Ava Lang
byavalang.comAva Lang is a multidisciplinary designer with an interest in branding and typography. Ava’s design work has been largely influenced by her lived experience as an Asian American woman, particularly as a second-generation immigrant. She’s interested in further uncovering the nuances of her own identity as well as those in her immediate family. She has become super interested in how migration affects the family structure, especially in terms of language and emotion. Throughout her studies at USF, she has gained lenses that allow for the confrontation of concepts around identity, which have continually emerged as major questions throughout the course of her Life.
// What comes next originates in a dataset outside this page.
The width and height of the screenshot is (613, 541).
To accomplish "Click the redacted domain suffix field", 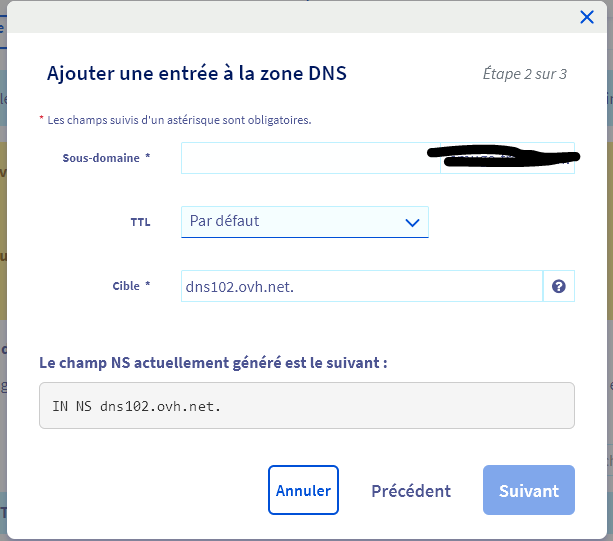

What Does it Cost to Dream?
What Does it Cost to Dream? is a publication about the ways that migration fundamentally and
continually shifts the structure of a family and its dynamics. Conceptually, the book is grounded
in the idea that frequently, women are the ones who are expected to shoulder the emotional cost
of migration. The story functions as a chance to view how these expectations have directly
affected my mother and grandmother. My intention was to visually demonstrate the continually
shifting ideas around identity, and how the women in my life have frequently felt as though their
inner lives were unable to be fully understood or translated. There are hopes, dreams, and
longings that have gone unsaid and been locked away; my goal has been to uncover them.
The publication deals with themes of assimilation, diaspora, language, reimagining stories, and
conceptions of the American dream. I decided to arrange the book through these sections in order
to mirror this kind of roadmap of my understanding and visualization of the varying costs of
migration in both my personal life and, at large, in the world.